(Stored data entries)
◆ ◆ ◆

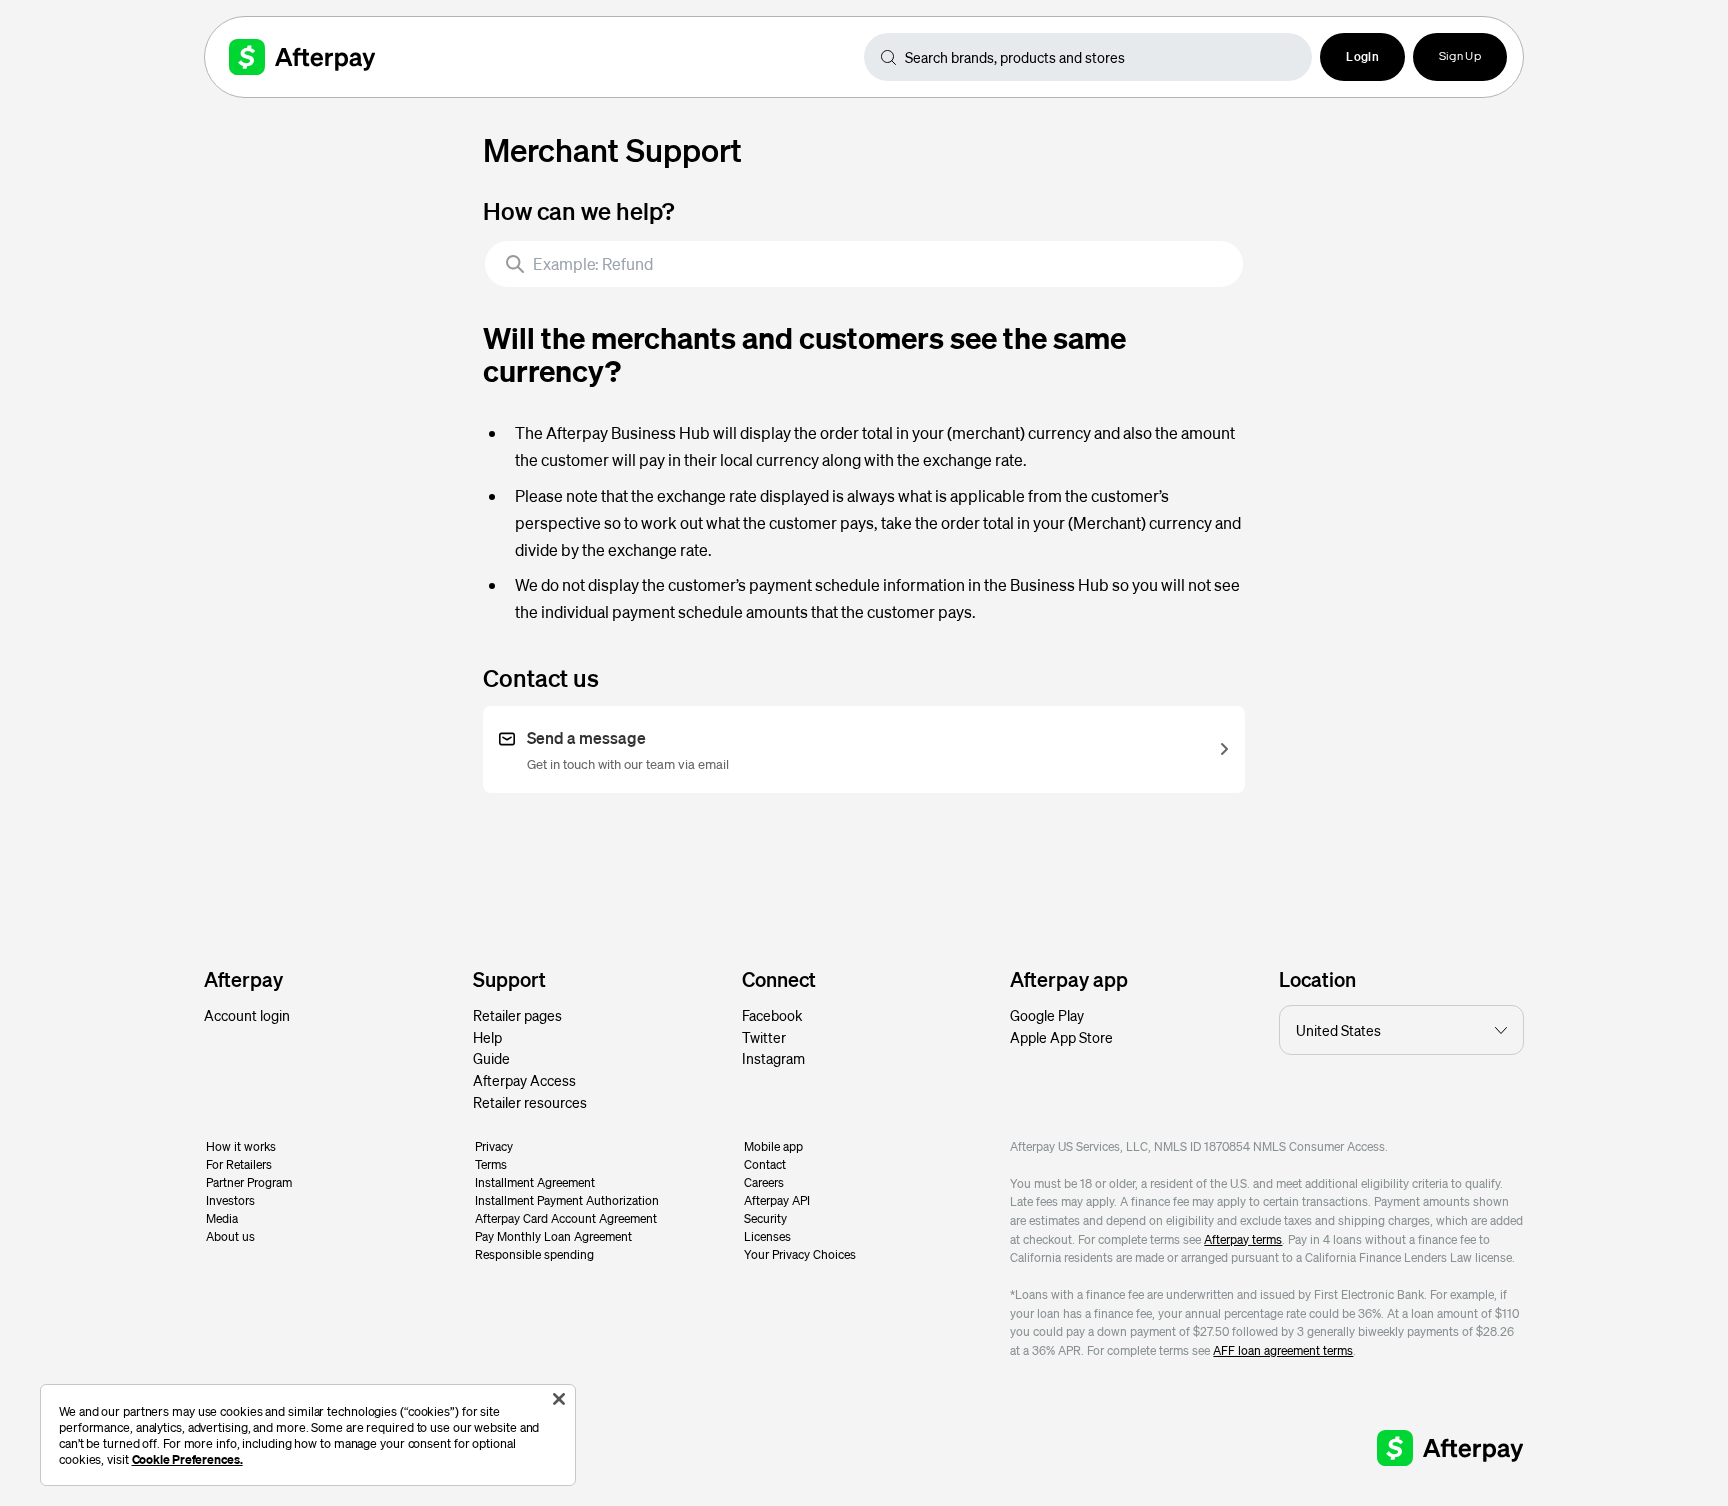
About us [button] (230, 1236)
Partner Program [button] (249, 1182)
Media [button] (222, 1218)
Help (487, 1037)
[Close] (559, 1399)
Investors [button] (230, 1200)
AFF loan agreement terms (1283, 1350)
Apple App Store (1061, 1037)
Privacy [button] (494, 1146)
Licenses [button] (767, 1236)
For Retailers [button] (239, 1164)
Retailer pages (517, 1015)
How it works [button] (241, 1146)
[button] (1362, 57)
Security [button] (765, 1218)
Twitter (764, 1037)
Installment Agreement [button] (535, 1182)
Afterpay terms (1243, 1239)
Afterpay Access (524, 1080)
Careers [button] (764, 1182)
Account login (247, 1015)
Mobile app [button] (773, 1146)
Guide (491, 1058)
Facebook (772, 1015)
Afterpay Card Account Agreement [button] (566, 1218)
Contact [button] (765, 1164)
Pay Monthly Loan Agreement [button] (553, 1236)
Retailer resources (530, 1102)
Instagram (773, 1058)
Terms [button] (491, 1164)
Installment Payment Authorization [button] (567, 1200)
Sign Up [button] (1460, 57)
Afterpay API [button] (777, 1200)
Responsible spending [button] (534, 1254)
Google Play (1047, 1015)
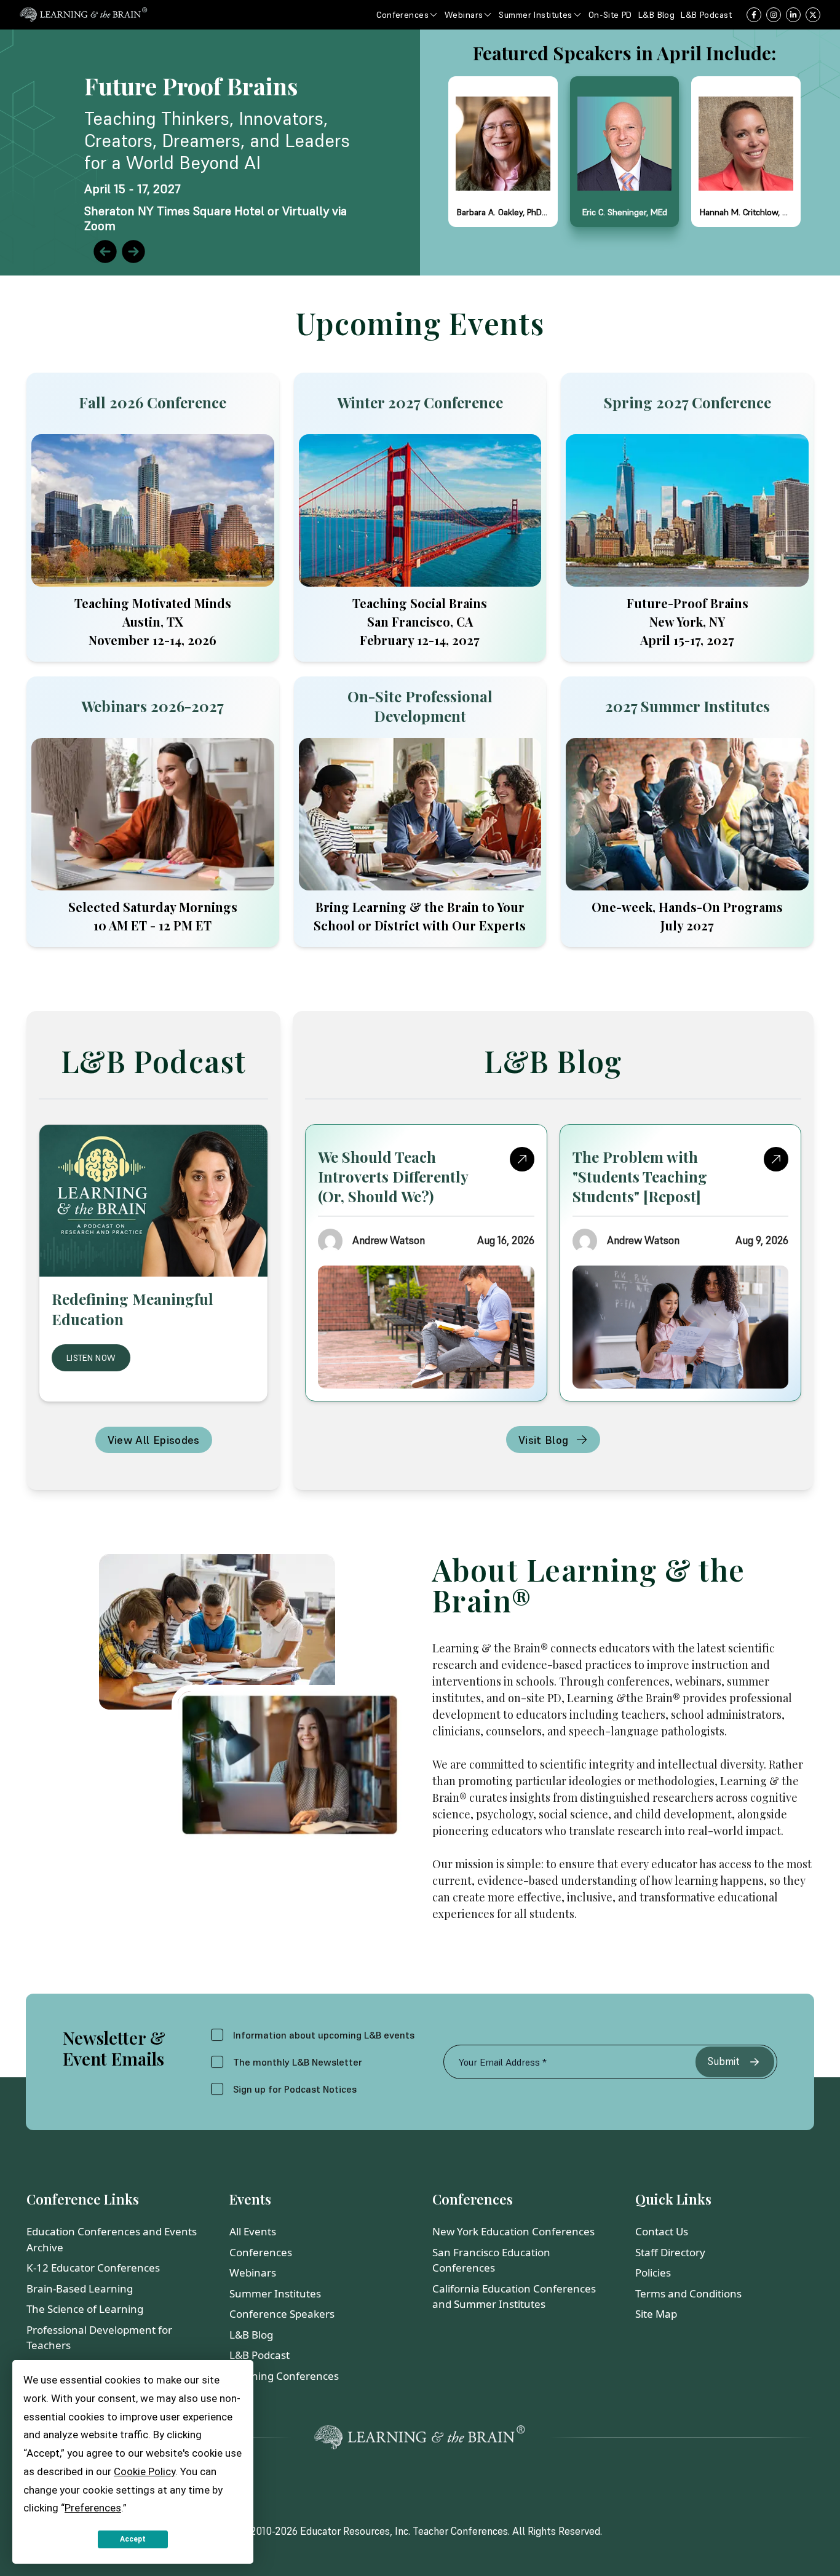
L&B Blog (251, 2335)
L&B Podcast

◆ ◆ ◆

• **Task item**: Copy all lines of the preceding data that hold the word "Afterpay".

• **Your response**:
Afterpay terms (1243, 1239)
Afterpay Access (524, 1080)
Afterpay Card Account Agreement [button] (566, 1218)
Afterpay API [button] (777, 1200)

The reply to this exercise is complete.